General Practice Registrars Australia has started providing access to a cloud-based practice management system, with likely plans to support further digital health training and tool development.
By Adam Ang
A doctor checking on a patient's file on a digital tablet

Photo: John Fedele/Blend Images via Getty Images

General practice registrars and rural generalist trainees may be provided with access to a modern training environment where not only can they access current digital tools but also develop new ones. 

General Practice Registrars Australia (GPRA) has recently partnered with MediRecords to provide its membership of around 20,000 GP trainees with exclusive discounts and access to a widely adopted clinical and practice management system (PMS). 

MediRecords' fully cloud-based PMS provides secure, mobile access to patient records from anywhere without on-site servers. It has API connectivity, allowing integration with other digital applications. 

WHY IT MATTERS

The partnership aims to help early-career GPs and RGs future-proof their practices through using a digital platform that supports flexible models of care and enhances care delivery. 

According to a GPRA spokesperson, members have been seeking various ways to deliver care flexibly, citing how "technology will continue to influence GP care delivery… across Australia's vast and varied landscapes." 

"[W]e understand products like MediRecords are helping medical practitioners connect with their patients and communities," the spokesperson told Healthcare IT News

"This partnership gives new doctors earlier exposure to the digital foundations of modern general practice, from AI-supported clinical use cases to using standards like SNOMED and FHIR, and understanding how mixed billing works in the real world," Matthew Galetto, MediRecords founder and CEO, explained in a separate interview. 

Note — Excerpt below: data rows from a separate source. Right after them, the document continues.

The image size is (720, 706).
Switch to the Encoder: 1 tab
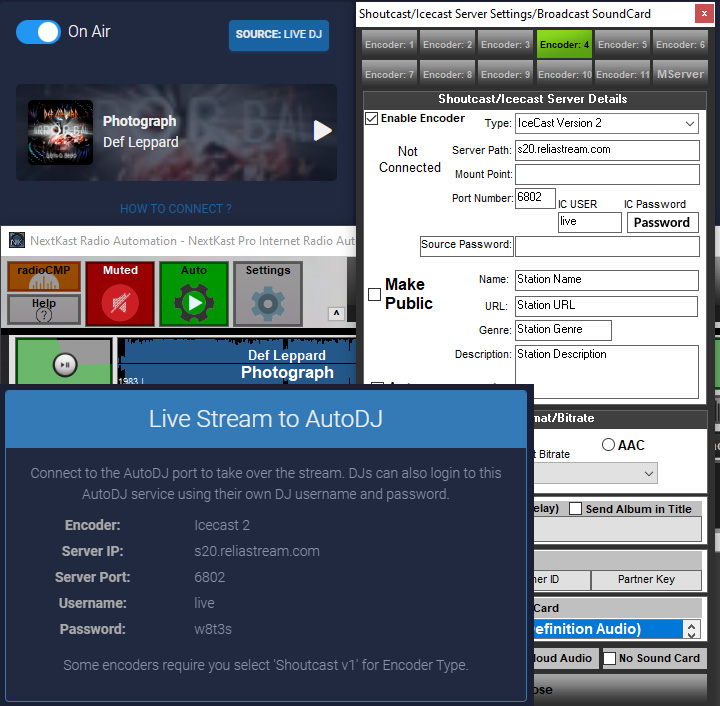(389, 45)
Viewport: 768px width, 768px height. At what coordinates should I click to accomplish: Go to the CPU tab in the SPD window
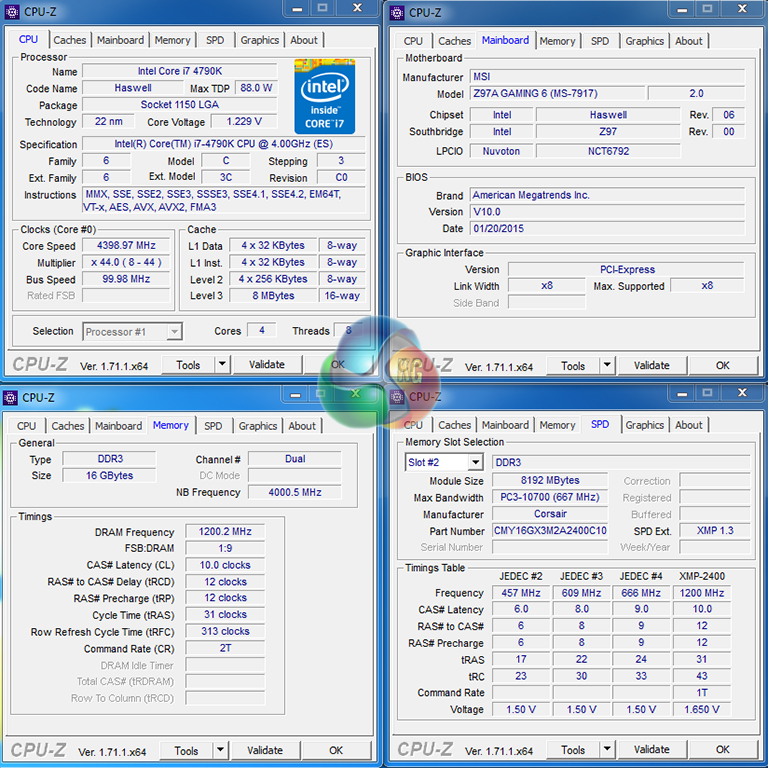point(412,426)
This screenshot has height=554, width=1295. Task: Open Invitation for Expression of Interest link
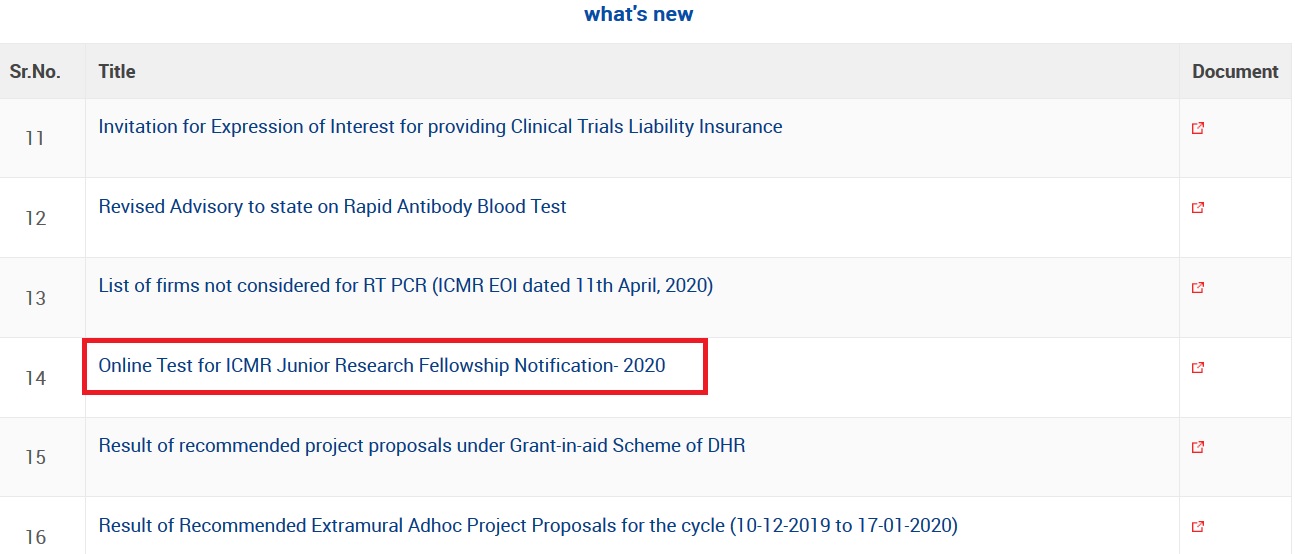pyautogui.click(x=440, y=127)
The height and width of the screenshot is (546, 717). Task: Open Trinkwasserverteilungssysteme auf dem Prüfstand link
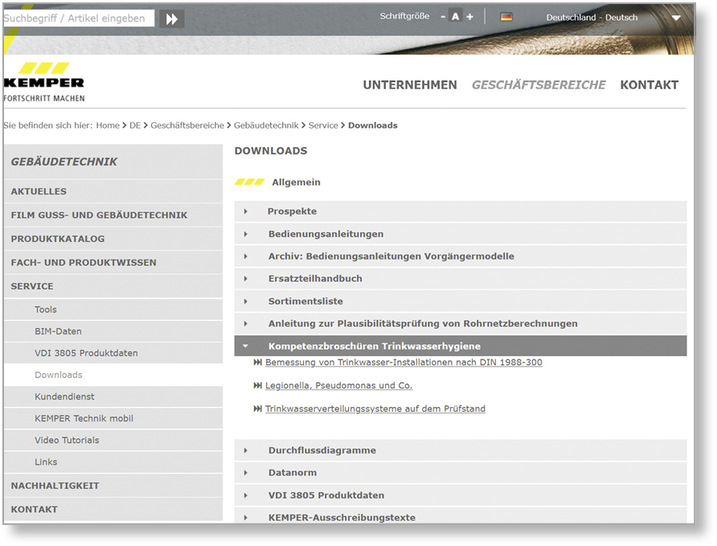(375, 409)
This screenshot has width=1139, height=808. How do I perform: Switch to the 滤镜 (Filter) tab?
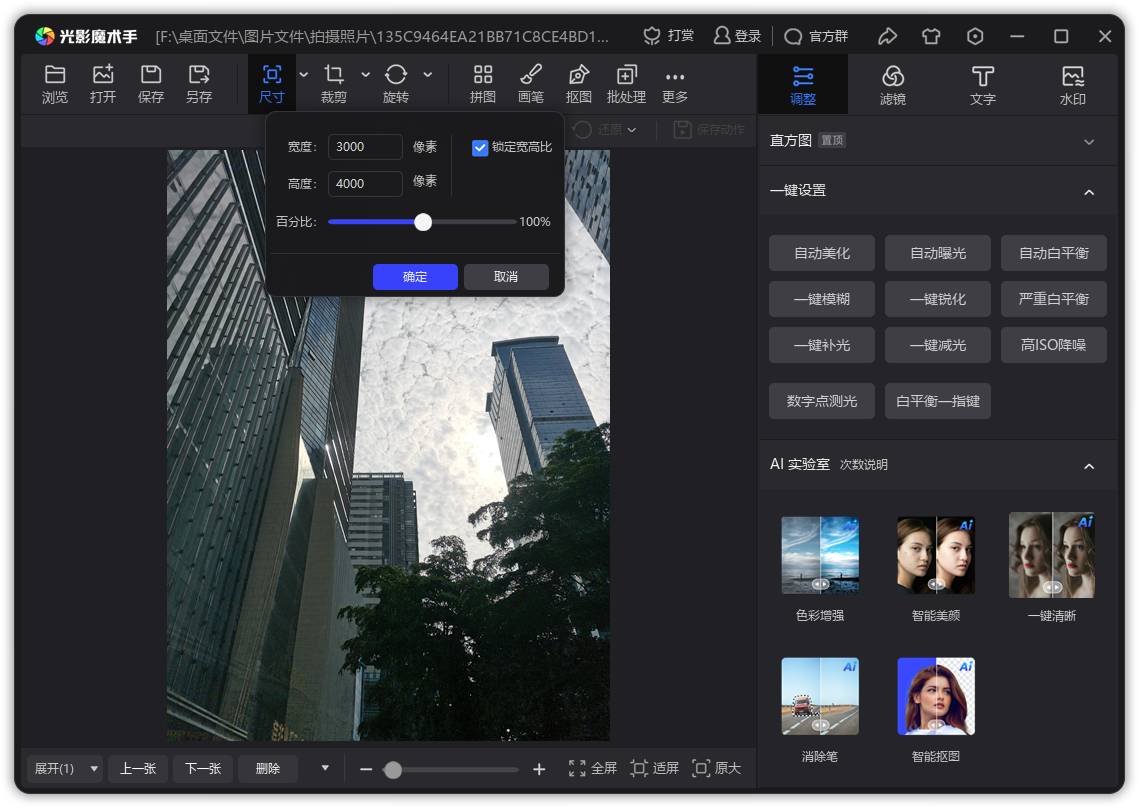(893, 84)
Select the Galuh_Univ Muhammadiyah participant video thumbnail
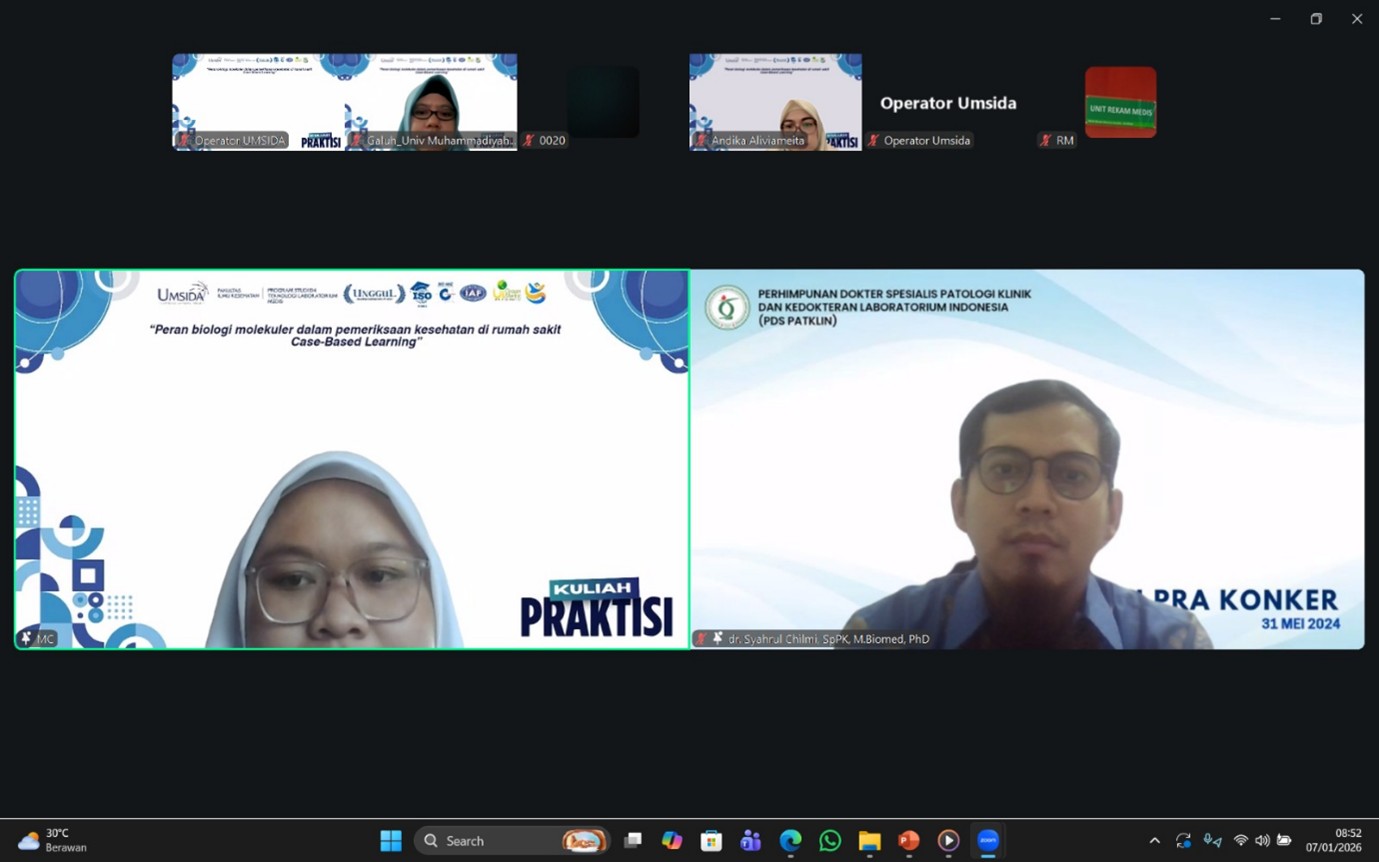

The partnership also intends to help budding GPs and RGs build proficiency in highly-regulated tools and workflows, "so when they step into private or mixed practice, the shift feels more natural and a lot less overwhelming."

"Being cloud-based means registrars can access it from anywhere, and the clean, intuitive interface matches the kind of digital experiences younger doctors are already used to as consumers," Galetto said about their PMS.

"It all reduces learning friction and fits neatly with today's expectations for connected, modern clinical systems," he added.

While limited internet connectivity remains a hurdle for RGs adopting cloud-based PMS in remote communities, "the alternative — carrying paper files or keeping local copies on a laptop — feels like a step backwards, especially when secure, modern connectivity is finally catching up to the needs of remote practice," Galetto maintained.

MediRecords is exploring opportunities to extend its partnership with GPRA to tackle the growing healthcare workforce shortage. 

"A big part of that is creating space for safe, meaningful innovation, giving trainees access to modern digital tools, opening up our API ecosystem in a structured way, and helping lift digital capability across the board," the company's CEO said. 

THE LARGER TREND

Early this year, the Australian Digital Health Agency started working with universities to integrate digital health education into undergraduate health degrees, pursuing a consistent approach to teaching digital health nationwide amid persisting workforce pressures. 

The state of Victoria has also piloted a digital health upskilling programme for frontline, clinical and IT staff.

Outside Australia, New Zealand has recently started deploying AI scribes to emergency clinicians, helping free up their time, while the Ministry of Health and Welfare in South Korea has funded leading universities to offer specialised courses on AI in healthcare, aiming to produce over 1,000 AI healthcare professionals by 2029

In Singapore, 1Doc of the fin-medtech company iAPPS Health Group is introducing next year an educational pathway for training health coaches and community health professionals in AI-enabled, digitally driven care.